Pierre Zarka
Si les impérialistes réorganisent le monde, nous ne sommes plus en 1991. Le capitalisme est confronté à une multitude de mouvements des peuples qui, de fait mettent en cause son ordonnancement. A l’échelle mondiale, le capitalisme sait que le système sur lequel il repose est obsolète, se sent vulnérable et se lance dans une partie de poker-menteur en jouant les gros bras.
La victoire des travailleurs de l’automobile aux USA, le fait que Biden soit allé voir les grévistes avec une casquette de syndicat vissée sur la tête, alors qu’il y a quelques années il aurait plutôt envoyé les forces de police les matraquer ; la manière dont les gouvernements occidentaux sont passés en quelques semaines d’un soutien sans réserve aux violences israéliennes à l’appel à un cessez-le-feu, à la négociation et l’on reparle de deux états… témoigne de combien le capitalisme est sur la défensive… Sa force ne vient donc ni de sa dynamique ni de la crédulité des peuples, mais d’une absence de réponse de forces politiques à comment faire alternative à ce monde. Aucune force politique ou syndicale traditionnelle ne franchit le cap d’aller sur des propositions qui soient concrètement de l’ordre du dépassement du capitalisme ni n’acceptent de se mettre au service d’un rôle politique majeur des peuples. C’est pour elles une trop forte remise en cause de ce qui a fait leur genèse.
Aux intéressé/es de se dégager des espaces institués et de leurs logiques et poser au cœur de chaque mouvement comment investir ce champ sans attendre. Or Leila a souligné combien les peuples jouaient un rôle universel. C’est quand ils prennent conscience de ne pas renvoyer les issues au bon vouloir des gouvernants ou des structures issues des conceptions du 20ème siècle et de faire par eux-mêmes qu’on qualifie cette démarche de « terrorisme ». En France cela a commencé avec des actions menées par des écologistes.
Il est temps que la primauté politique (élaboration et action) revienne aux peuples. Il est temps que les luttes puissent dire « l’État c’est nous ».
Gus Massiah
Nous sommes dans une période pleine de contradictions. Évidemment nous voyons bien tout ce qui est en train d’exploser dans le vieux monde et nous voyons bien tous les dangers que ça représente et l’avenir n’est pas écrit. Je repars d’une réflexion, d’une proposition qui m’a beaucoup frappé et qui a été formulée par les jeunes iraniennes. Les jeunes iraniennes ont dit : « nous sommes la troisième génération ».

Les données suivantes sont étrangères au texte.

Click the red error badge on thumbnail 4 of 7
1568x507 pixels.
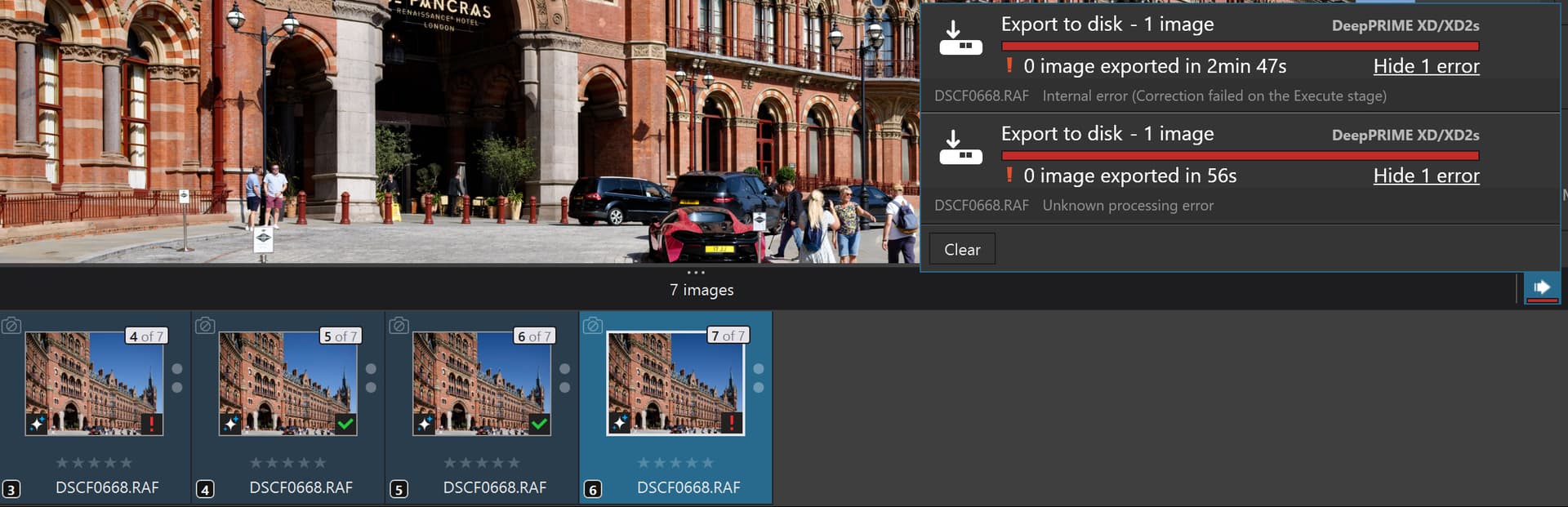pos(151,423)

Avec la première génération dont quelques-uns d’entre nous font partie, disons que c’est celle des 60-80 ans et qui est la génération qui a été marquée par deux mouvements extrêmement importants, la décolonisation d’un côté et la période des « mai 68 » qui a suivi la période des décolonisations de l’autre, qui a eu une très grande importance un peu partout dans le monde.

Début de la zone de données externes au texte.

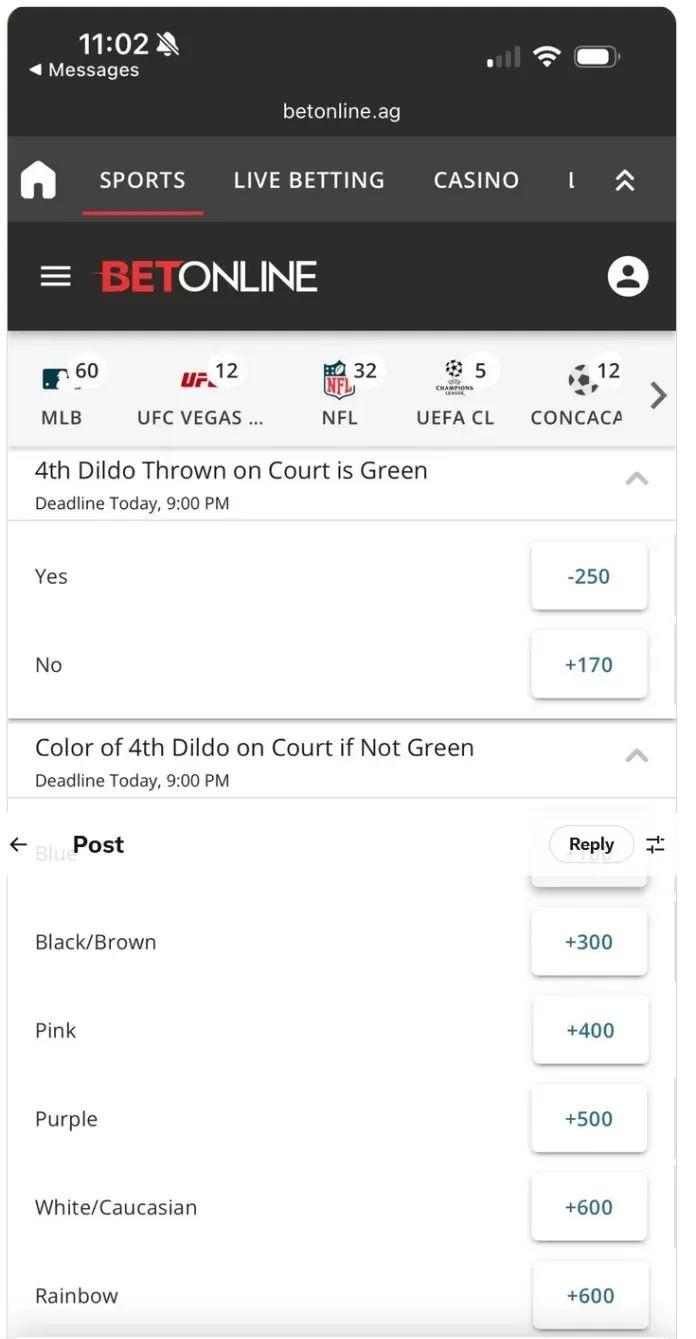The height and width of the screenshot is (1339, 696).
Task: Pick the Rainbow +600 odds button
Action: pyautogui.click(x=590, y=1296)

Les Etats veulent leur indépendance, les nations veulent leur libération et les peuples veulent leur libération et donc c’est très important parce que je pense qu’on est en train de sortir de la première phase.

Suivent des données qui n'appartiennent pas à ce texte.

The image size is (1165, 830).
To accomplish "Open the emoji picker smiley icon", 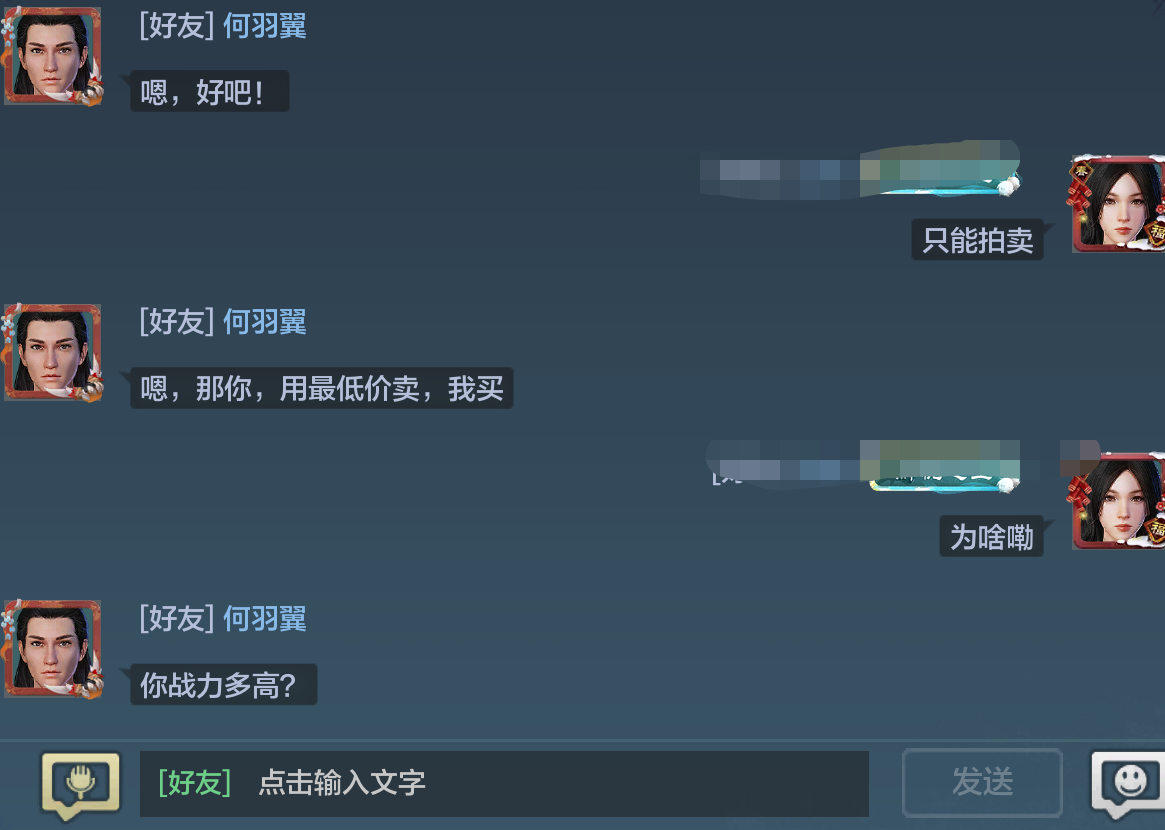I will tap(1128, 784).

Les États ont eu leur décolonisation et on a vu que finalement cela n’avait pas donné réellement une dynamique pour le passage à une deuxième étape, et nous sommes justement dans la recherche du passage à cette deuxième étape qui est l’étape de l’indépendance des Etats à la libération des nations. A partir de là, je pense qu’il y a eu une deuxième génération et cette deuxième génération elle s’est construite avec un élément complètement nouveau, c’est l’arrivée des nouveaux mouvements et parmi ces mouvements, il y a ceux qui sont porteurs d’espoir, le mouvement des femmes qui je crois a révolutionné déjà la manière de penser la politique, le mouvement antiraciste qui est le mouvement qui continue l’idée que la décolonisation n’est pas terminée, le mouvement écologiste qui amène des valeurs complètement nouvelles, le mouvement des migrants, le mouvement de retour des peuples premiers qui est quand même quelque chose qui est aussi extrêmement fort..
Et à partir de 2008 nous arrivons dans une troisième génération et effectivement 2008 marque une rupture au niveau des forums sociaux mondiaux, c’est d’ailleurs le Forum social mondial de 2009 à Belém au Brésil qui va d’une certaine manière montrer quelques voies nouvelles. Notamment sur la question de la lutte contre la financiarisation et les propositions qui peuvent être faites, mais il va mettre en avant un certain nombre d’idées complètement nouvelles à partir de quelques mouvements qui prennent une très grande importance : le mouvement des femmes, le mouvement des peuples autochtones, le mouvement paysan avec la Via Campésina qui joue un rôle très très important et qui met en avant des nouvelles notions, la notion des communs et toute une série d’autres manières de réfléchir et en fait cette troisième génération commence par les luttes qui suivent 2008 qui sont les luttes de 2011-2013. Il y a quand même des luttes dans à peu près une cinquantaine de pays, des luttes majeures, et ces luttes majeures sont très violemment réprimées, et la troisième génération c’est la génération qui a fait face à cette répression des luttes qui était portée dans la période qui a suivi 2008 et qui commence.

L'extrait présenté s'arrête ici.